1. You’re assigned to an admissions rep
At many schools, an admissions officer is assigned a territory. The admissions officers will make visits to high schools in their territories and review admission applications, says Bruce Hammond, co-author of several Fiske college guides.
“Most people envision a committee sitting around and arguing about it,” Hammond says. “In reality, most institutions are more clear-cut than that.”
Most schools have a second reader consider applications. A dean may have the final word. Only applications that are considered borderline are brought before a committee, Hammond says.
2. They collect your application’s pieces
Heath Einstein used to review applications as an admissions officer for George Washington University in Washington, D.C. Now he is director of college counseling at Solomon Schechter School of Westchester in New York.
At George Washington, Einstein did not begin reviewing an application until all the materials were submitted. If a transcript or recommendation were missing, Einstein would start by calling the college counselor. If necessary, he would e-mail a student and follow up with a phone call.
You can breathe easy—Einstein says admissions officers won’t trash your app just because a document is missing. “We never deactivated a student until several attempts of contacting them,” he says.
3. Admissions reviews your app
As an admissions rep, Einstein didn’t use cutoffs like SAT scores or GPAs to reject students. Instead, he says he tried to take a more holistic approach to learning about a student.
Public universities may place more emphasis on grades and test scores as cutoff points. And Hammond says most admissions officers aren’t interested in your extracurricular activities unless you were in a leadership role.
Only 7.5 percent of colleges consider extracurricular activities of “considerable importance” in the application process, according to the National Association for College Admission Counseling.
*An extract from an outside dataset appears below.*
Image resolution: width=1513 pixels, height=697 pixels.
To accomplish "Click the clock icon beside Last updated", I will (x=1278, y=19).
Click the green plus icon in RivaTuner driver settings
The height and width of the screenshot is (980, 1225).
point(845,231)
In the same survey, extracurricular activities rank behind grades, test scores, class rank, essay or writing sample, counselor recommendation, teacher recommendation and interview.
Instead, admissions officers are looking for students who form a well-rounded freshman class. “There are some students who have special talents that fit into categories the university needs,” Hammond says. “Any time you’re in an underrepresented category, you have a better chance,” he says. “If you’re from Wyoming and you’re applying to a school on the East Coast, you may have a slightly better chance than someone from New Jersey.”
4. You wait
Hammond recommends waiting several weeks for word from the admissions office that they’ve received your materials. If you don’t receive a response, he recommends sending a professional e-mail asking whether your materials were received.
A professional e-mail might also serve as a reminder to the admissions officer. Hammond says that the admissions officer who visits your school is many times the one who reads your application. He recommends sending an e-mail before you apply to thank the admissions officer for their visit and say how you look forward to applying.
5. They make a decision
Because the college admissions process can be subjective, Einstein urges students not to take rejections personally. “It’s important for them to recognize that even though they may be admissible, they may not be admitted,” he says.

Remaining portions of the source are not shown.